• [Short task]: How many lines of the rows below contain the string "field", with case counting? Give only the number.

** START Records provided **

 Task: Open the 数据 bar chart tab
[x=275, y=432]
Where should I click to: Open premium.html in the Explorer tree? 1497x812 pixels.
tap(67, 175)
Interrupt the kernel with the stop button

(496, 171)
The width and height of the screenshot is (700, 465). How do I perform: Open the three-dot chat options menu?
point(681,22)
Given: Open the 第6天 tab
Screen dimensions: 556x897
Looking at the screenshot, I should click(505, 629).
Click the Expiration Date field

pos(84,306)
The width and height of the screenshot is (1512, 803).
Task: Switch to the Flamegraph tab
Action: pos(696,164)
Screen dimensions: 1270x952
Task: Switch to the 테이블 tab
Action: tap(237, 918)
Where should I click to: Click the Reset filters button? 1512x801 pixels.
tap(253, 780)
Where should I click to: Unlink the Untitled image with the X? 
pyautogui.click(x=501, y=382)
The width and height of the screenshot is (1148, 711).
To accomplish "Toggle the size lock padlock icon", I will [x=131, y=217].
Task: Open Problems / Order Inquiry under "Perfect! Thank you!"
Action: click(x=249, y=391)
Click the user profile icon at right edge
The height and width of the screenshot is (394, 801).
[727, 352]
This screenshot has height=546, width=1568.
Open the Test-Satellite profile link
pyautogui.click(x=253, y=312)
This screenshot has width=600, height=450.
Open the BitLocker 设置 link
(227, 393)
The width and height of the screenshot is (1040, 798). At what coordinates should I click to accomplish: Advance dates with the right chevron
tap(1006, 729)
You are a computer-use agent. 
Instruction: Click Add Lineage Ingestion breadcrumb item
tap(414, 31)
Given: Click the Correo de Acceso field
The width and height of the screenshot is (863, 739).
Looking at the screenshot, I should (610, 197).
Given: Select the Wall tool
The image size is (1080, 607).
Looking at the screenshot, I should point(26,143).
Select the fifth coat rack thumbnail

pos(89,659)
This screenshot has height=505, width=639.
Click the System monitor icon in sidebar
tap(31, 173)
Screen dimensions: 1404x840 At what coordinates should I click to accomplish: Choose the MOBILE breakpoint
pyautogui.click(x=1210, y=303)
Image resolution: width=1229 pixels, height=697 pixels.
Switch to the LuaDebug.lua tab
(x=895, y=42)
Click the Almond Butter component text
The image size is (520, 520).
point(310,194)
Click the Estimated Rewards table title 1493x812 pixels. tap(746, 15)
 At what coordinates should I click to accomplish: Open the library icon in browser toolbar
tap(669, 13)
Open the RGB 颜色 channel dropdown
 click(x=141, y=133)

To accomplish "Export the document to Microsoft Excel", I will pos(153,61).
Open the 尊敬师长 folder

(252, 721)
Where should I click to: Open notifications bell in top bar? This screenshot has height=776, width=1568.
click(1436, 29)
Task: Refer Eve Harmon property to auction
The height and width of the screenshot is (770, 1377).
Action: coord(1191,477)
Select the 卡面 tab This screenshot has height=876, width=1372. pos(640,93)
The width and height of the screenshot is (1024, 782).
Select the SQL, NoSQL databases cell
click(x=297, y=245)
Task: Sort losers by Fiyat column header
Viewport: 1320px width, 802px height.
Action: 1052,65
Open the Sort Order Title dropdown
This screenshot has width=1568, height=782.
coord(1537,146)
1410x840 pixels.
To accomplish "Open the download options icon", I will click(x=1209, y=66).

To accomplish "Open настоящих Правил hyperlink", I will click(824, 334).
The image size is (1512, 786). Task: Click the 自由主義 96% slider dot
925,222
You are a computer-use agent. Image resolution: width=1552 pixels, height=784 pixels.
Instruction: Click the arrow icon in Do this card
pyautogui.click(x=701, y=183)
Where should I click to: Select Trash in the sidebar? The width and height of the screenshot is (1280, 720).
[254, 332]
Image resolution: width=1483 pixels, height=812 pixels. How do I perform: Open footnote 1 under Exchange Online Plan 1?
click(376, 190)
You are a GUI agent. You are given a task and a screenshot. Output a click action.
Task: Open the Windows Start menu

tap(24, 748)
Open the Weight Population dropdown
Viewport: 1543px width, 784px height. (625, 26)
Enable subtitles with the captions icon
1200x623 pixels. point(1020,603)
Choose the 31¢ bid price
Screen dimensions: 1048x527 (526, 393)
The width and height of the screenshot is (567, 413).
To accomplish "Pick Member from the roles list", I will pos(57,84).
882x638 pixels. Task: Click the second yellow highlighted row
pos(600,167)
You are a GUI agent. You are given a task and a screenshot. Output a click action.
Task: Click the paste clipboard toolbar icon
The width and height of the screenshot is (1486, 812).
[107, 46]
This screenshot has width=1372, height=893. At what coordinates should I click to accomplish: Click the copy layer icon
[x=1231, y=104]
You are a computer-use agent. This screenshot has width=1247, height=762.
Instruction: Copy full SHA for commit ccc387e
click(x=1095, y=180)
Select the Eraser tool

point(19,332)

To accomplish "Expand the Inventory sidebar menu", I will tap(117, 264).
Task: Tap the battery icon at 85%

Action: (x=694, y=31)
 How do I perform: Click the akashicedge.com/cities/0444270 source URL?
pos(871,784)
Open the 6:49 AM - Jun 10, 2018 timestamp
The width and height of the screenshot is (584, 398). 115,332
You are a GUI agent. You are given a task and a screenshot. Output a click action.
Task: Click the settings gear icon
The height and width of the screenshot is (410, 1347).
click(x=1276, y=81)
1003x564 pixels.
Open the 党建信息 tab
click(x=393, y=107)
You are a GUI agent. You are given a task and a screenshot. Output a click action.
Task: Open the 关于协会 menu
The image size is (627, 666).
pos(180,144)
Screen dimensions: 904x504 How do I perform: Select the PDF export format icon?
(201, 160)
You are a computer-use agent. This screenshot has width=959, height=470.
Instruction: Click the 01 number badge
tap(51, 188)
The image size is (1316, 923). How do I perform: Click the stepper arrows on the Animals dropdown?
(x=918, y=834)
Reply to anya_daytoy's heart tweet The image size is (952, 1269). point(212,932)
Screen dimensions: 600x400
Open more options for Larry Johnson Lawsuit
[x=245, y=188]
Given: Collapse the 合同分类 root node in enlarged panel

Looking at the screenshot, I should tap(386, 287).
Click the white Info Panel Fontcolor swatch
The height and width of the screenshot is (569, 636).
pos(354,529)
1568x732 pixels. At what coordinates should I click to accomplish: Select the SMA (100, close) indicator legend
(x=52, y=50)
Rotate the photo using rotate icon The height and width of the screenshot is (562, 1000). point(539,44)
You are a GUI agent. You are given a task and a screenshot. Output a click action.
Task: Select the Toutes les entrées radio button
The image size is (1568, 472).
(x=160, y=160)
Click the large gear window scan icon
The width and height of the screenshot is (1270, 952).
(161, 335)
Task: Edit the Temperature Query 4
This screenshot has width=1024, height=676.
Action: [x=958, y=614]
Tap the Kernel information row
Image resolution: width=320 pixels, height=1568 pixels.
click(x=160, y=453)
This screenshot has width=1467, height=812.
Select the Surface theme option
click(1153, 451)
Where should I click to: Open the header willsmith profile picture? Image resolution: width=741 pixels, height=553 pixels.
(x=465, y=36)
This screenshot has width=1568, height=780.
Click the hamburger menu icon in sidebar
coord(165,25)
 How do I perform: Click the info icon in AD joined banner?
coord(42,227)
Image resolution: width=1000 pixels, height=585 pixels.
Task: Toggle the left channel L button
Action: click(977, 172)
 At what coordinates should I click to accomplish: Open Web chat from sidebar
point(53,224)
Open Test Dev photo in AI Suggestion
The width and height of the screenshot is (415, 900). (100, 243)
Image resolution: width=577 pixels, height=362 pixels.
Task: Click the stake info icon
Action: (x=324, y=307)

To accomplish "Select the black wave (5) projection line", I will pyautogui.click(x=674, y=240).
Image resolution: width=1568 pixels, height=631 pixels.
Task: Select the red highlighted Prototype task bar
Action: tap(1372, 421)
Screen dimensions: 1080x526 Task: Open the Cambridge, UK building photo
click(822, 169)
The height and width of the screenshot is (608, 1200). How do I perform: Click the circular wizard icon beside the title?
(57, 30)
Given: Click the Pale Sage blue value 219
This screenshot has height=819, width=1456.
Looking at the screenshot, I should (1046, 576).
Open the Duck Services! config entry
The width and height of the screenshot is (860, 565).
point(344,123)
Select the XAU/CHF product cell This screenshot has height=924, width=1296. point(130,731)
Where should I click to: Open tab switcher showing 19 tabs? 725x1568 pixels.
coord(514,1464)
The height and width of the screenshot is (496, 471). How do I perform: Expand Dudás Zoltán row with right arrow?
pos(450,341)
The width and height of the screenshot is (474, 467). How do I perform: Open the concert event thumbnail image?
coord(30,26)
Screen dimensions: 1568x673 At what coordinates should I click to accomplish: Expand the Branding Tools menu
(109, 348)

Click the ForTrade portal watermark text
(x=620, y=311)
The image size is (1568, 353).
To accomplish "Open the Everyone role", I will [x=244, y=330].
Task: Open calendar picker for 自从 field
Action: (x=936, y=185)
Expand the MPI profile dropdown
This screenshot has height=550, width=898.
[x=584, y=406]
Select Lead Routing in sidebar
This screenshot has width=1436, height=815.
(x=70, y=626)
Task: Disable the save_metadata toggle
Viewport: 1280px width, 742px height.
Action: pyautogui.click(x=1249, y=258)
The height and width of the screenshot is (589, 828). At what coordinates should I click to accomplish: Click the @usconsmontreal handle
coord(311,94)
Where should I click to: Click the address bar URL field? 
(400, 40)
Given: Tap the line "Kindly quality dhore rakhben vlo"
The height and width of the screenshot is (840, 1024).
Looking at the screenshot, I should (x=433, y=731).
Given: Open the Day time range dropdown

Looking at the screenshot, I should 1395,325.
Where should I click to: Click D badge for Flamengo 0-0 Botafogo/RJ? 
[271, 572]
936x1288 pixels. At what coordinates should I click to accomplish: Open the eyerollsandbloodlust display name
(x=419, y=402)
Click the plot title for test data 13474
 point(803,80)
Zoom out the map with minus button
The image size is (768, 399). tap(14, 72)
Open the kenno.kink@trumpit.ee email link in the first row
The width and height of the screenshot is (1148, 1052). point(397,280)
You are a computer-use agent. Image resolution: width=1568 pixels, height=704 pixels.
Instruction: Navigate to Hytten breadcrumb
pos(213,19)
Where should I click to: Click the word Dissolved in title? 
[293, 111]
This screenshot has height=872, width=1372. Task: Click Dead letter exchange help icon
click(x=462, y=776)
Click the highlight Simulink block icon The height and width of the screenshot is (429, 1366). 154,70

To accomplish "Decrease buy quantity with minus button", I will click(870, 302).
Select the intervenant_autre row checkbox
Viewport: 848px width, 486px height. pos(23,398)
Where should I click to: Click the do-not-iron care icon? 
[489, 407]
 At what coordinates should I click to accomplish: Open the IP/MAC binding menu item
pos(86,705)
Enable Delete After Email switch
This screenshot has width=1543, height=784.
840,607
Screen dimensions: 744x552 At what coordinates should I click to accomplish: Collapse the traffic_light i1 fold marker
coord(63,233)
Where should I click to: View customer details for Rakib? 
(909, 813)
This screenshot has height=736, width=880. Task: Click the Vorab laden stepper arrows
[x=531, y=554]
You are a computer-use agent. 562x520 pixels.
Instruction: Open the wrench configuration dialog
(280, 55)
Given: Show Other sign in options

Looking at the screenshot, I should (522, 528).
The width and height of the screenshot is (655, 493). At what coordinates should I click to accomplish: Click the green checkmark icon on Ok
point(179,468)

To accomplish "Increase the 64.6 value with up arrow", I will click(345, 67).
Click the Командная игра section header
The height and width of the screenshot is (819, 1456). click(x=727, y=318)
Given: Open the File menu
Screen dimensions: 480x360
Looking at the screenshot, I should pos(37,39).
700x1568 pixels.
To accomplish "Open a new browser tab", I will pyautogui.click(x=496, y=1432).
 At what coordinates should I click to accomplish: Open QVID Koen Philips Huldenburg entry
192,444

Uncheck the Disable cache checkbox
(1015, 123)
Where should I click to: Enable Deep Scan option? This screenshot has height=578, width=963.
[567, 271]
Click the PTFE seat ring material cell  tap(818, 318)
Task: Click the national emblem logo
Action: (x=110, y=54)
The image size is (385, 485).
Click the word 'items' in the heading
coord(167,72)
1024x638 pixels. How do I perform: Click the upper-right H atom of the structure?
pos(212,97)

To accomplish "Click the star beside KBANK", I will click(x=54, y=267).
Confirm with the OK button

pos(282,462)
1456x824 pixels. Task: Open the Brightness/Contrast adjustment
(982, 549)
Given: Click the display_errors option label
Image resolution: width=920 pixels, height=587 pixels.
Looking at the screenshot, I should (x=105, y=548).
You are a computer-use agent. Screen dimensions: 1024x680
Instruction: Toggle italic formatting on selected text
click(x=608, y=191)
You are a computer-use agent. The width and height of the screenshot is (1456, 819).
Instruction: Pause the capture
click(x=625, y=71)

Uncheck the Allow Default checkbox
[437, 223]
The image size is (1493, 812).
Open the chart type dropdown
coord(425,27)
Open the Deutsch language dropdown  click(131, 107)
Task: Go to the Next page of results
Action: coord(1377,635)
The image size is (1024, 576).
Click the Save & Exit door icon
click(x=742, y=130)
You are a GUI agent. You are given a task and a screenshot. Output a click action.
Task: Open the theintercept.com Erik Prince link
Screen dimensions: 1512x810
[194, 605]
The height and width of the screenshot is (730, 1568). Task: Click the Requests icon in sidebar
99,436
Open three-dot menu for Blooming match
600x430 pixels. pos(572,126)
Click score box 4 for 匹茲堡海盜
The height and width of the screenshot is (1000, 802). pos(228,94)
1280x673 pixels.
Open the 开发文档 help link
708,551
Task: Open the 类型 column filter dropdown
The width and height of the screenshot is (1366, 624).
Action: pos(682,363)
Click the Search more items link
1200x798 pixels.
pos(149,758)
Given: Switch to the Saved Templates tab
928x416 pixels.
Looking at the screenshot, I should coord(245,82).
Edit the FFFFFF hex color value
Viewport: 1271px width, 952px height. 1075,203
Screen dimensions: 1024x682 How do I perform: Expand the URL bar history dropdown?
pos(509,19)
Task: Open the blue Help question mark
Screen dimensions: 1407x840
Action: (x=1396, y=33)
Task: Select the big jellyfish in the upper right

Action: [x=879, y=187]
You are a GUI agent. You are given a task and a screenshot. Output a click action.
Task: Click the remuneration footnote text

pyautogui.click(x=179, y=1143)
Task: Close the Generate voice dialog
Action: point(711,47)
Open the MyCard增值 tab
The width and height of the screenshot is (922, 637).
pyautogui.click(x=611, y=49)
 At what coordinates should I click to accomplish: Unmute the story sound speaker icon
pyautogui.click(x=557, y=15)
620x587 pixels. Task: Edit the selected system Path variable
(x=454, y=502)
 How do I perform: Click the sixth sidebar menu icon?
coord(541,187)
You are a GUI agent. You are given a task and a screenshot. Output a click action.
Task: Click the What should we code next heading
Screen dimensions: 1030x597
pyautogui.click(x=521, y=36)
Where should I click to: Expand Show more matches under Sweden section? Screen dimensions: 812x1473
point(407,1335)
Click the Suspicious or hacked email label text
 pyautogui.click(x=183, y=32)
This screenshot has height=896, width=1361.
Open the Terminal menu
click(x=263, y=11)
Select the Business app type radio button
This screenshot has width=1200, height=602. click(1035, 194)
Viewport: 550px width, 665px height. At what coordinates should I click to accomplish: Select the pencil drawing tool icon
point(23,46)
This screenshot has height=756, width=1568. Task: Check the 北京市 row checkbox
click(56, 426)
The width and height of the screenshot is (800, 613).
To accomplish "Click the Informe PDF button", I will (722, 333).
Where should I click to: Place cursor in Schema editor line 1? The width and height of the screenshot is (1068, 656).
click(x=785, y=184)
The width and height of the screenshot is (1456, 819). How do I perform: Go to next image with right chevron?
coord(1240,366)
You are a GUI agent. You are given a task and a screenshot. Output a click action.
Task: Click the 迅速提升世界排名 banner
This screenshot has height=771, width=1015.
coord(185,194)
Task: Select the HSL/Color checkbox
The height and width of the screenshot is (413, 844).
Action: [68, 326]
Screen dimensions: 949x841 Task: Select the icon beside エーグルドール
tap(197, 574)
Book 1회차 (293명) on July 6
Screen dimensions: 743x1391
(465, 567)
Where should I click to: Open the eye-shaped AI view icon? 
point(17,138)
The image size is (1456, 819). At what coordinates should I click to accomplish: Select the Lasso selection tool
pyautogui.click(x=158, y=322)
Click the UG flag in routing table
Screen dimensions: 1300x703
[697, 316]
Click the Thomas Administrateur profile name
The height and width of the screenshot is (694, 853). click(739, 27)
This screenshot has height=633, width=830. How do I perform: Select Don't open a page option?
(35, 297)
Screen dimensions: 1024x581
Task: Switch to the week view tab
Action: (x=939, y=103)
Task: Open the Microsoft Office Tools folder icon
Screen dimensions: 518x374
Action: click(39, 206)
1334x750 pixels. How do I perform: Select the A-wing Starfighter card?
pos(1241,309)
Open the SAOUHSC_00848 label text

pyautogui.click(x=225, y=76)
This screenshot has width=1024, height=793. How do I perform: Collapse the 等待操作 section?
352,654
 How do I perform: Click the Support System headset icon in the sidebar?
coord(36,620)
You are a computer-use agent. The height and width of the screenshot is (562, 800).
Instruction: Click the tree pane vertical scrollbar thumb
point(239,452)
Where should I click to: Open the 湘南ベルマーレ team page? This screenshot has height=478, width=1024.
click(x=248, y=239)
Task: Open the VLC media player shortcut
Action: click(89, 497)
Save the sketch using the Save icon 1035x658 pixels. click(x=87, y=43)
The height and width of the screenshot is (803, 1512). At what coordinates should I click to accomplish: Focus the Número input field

** END Records provided **

• [Response for this exercise]: 5